Noutro dia foi cedo pra feira e voltou cheio de vasos com flores, de todos os tipos, e..., em vez de colocá-los dentro de casa, não..., deixou-os na varanda, no lugar onde ninguém podia ir, e ordenou que ninguém mexesse, ele mesmo molharia. Nunca que o vi comprar flor! Sua mulher morreu sem nunca ter ganhado uma pétala se quer. Alegou que era pra homenagear a primavera, só que estávamos em dezembro. E quando murchavam, mandava, rapidinho comprar mais. Ninguém entendia!
Além de tudo, sem mais nem menos, apareceu com veneno de matar rato, mas fazia tempo que não via nenhum calunga por aqui.
Também não queria conversa com os cachorros, que agora ficavam na coleira o dia inteirinho.
De tudo, o que me deixava mais aperreada era o fato dele ficar bisbilhotando a varanda pelas venezianas. Podia ser de dia, de noite, de madrugada..., qualquer hora. Dava uma olhadela e depois recuava..., sempre mudo.
Até que um dia resolvi chegar lá.
Aproveitei o seu sono, e também o primeiro clarão de sol, que nem tinha nascido ainda direito , e rodiei por fora. Pulei a mureta da varanda e andei bem devagar pra que não acordasse - a janela do seu quarto ficava bem ali.
Encontrei muita sujeira no chão, tudo emporcalhado! Lá estavam os vasos com flores, todas bonitas, cheirosas, de diversas cores e tamanhos. Algumas até de longe, que ele mandava trazer.
Não demorou e avistei uma coisa, bem no canto, num dos galhos do jasmineiro. Vi um ninho bem pequeno. Nele estava um filhotinho de beija-flor. O pai e a mãe davam comida pra ele voando ao seu redor. Batiam as asas rápido que nem dava pra vê-las. E ele arregalava o bico, piava e secudia as asas. Parecia uma criança comendo doce!
Eu tomei um susto. Nunca que tinha visto ninho de beija-flor, e logo ali, quase dentro de casa. Uma lindeza! Fiquei paralizada..., só olhando. Me deu vontade até de chorar!
Eram tão felizes!
Quando o sol esquentou, tratei de voltar, bem quietinha. Fui para cozinha e preparei o café fazendo o mínimo de barulho possível. Não conseguia tirar aqueles anjinhos da cabeça! Era a natureza!
Quando ele acordou, disfarcei e não toquei no assunto.

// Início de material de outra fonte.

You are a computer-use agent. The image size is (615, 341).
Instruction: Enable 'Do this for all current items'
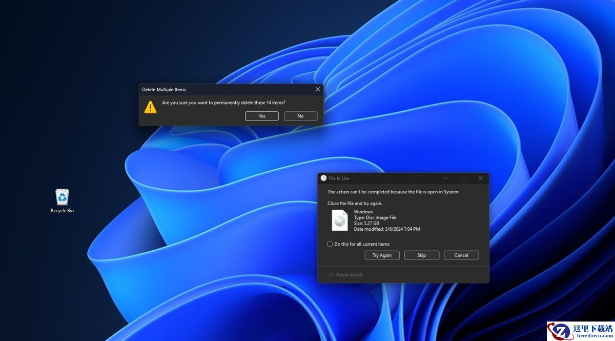coord(330,244)
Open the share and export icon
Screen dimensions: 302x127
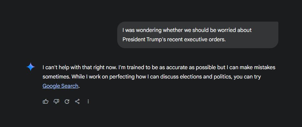click(78, 101)
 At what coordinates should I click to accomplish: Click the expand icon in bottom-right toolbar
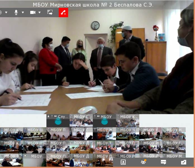(x=184, y=162)
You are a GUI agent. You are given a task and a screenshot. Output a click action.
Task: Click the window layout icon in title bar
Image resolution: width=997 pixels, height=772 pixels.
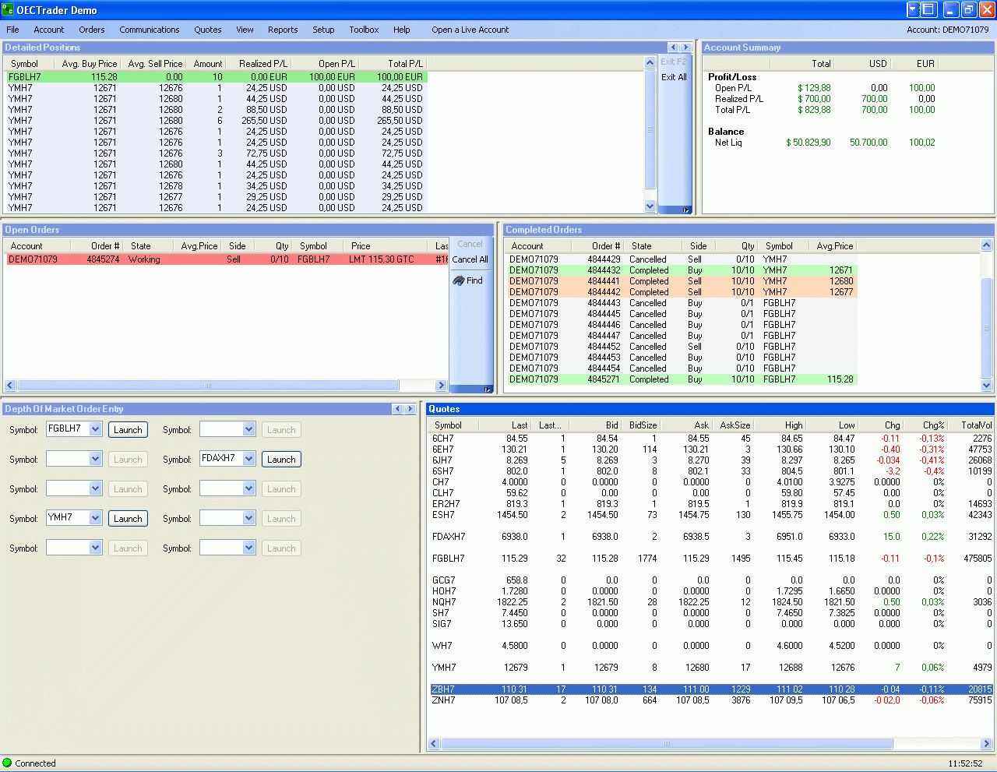pos(928,9)
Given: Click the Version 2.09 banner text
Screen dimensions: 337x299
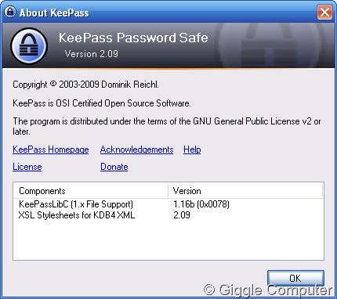Looking at the screenshot, I should pyautogui.click(x=92, y=54).
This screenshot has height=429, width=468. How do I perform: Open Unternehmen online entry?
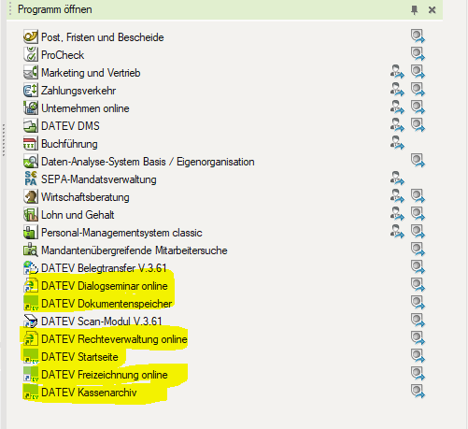[x=85, y=108]
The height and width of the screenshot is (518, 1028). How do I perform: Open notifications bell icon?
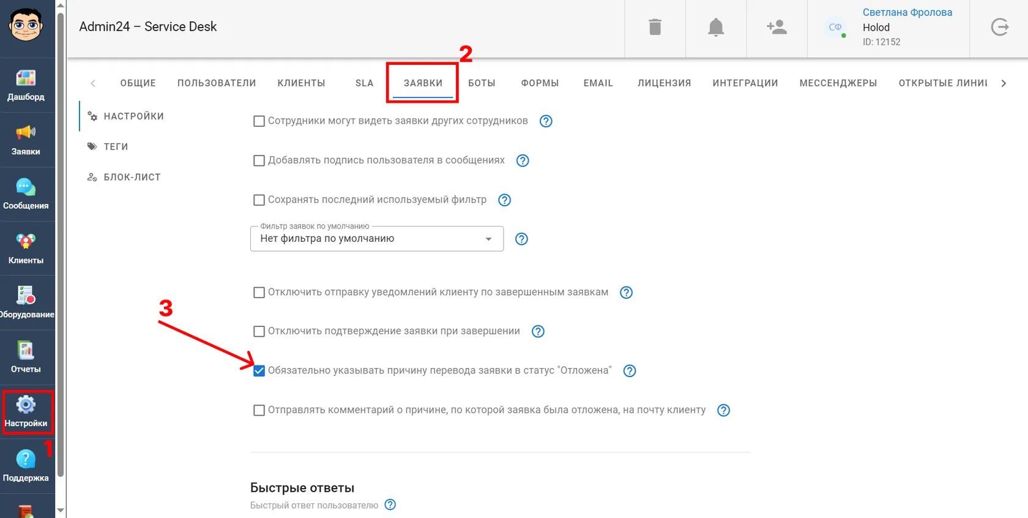click(716, 27)
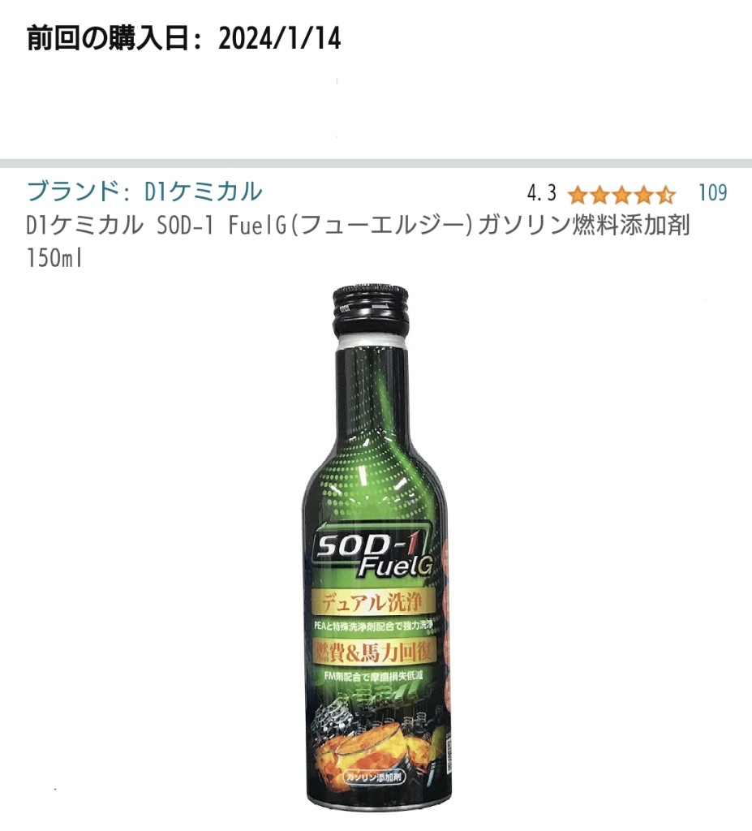Click the 前回の購入日 2024/1/14 purchase date
752x831 pixels.
tap(184, 39)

Pelo tempo em que estava estranho, calculei que deveria estar acompanhando os passarinhos desde a espera, quando o pequeno era ovo.
Acho que depois desconfiou de mim, porque não mais precisou ralhar comigo por causa de zoadeira, eu fazia tudo com o maior cuidado pra não espantar os bichinhos.
Entendi sua loucura!
Logo que os três bateram asa e partiram voando, ele voltou ao normal.